# Windows XP Home ULCPC?



## Widjaja (Jan 18, 2011)

Is there any place you can get the iso?
I am working on an HP mini which I resurrected from the dead but it seems the product key does not get validated in WGA with standard XP home oems.

WGA starts, and tries to install but the only screen which comes up is the one with th3e green circle before gong to a white screen saying done but WGA does not validate windows to get the XP updates.

I think it's because I need the ULCPC XP home which I do not have.
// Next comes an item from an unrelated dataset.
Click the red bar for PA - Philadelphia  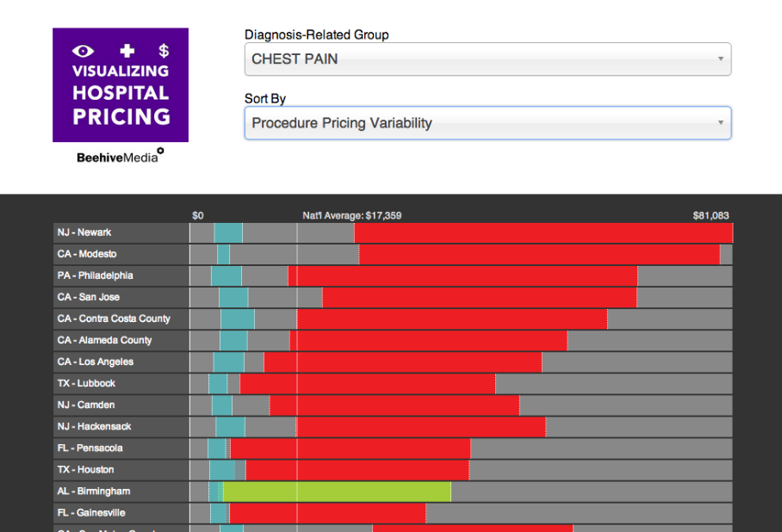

I do not have the original HDD as the customer took it away so I do not have a recovery partition I could reinstall off.


----------



## Bo$$ (Jan 18, 2011)

no, hp minis run stock XP home, http://www.mydigitallife.info/2010/...arked-as-not-genuine-by-wga-validation-error/

this error has happened so many times for me


----------



## Solaris17 (Jan 18, 2011)

hmmm I havent seen any of these floating around. Nor have I seen them in the screenshots of technet accounts. Maybe you can call microsoft they will explain the sitch. you read them the product key and they give you a DL link?


----------



## Widjaja (Jan 18, 2011)

I thought it would use a standard XP home even though it says ULCPC at the end.

Ok I'll give the steps in the link a shot.
It just didn't makes sense at all.
I used the HP XP Home OEM I have at work and it activates the product key but WGA comes along and messes the valdation up stopping me from accessing windows updates.
I don't think the WGA validation tool even installs when I am asked to install the WGA validation tool prior to accessing windows XP updates.

I think that's where things go wrong.

Will post back with the results tomorrow when I am back at work.



Solaris17 said:


> hmmm I havent seen any of these floating around. Nor have I seen them in the screenshots of technet accounts. Maybe you can call microsoft they will explain the sitch. you read them the product key and they give you a DL link?



I have a habit of trying to avoid talking to MS support due to the Indian accents.
Puts me off more each time I have to do a CE assist with the HP support desk -_-"


----------



## Bo$$ (Jan 18, 2011)

sure PM me if you need more help


----------



## Widjaja (Jan 19, 2011)

Solved.
Silly mistake.
Clock sync error.
Was in the wrong month.

So if you are trying to validate windows, get to the green circle trying to validate, then get a white screen in the browser, the chances are your time and date are incorrect.

Using the MGAdiag.exe and clicking on resolve now did not work.
I had to manually configure the time an date to resolve the issue.
Once I had changed the time and date, clicking on custom in windows update, WGA screen did not show up this time round and allowed me to carry on with updating windows.


----------